++++ Material to process ++++

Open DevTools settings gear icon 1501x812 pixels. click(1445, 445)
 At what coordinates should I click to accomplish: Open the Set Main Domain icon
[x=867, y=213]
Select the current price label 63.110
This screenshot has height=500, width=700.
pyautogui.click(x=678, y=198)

++++

> _Exercise requirements_:
Reproduce the whole listing verbatim, leaving every line as it was.

> _Answer for this exercise_:
Open DevTools settings gear icon 1501x812 pixels. click(1445, 445)
 At what coordinates should I click to accomplish: Open the Set Main Domain icon
[x=867, y=213]
Select the current price label 63.110
This screenshot has height=500, width=700.
pyautogui.click(x=678, y=198)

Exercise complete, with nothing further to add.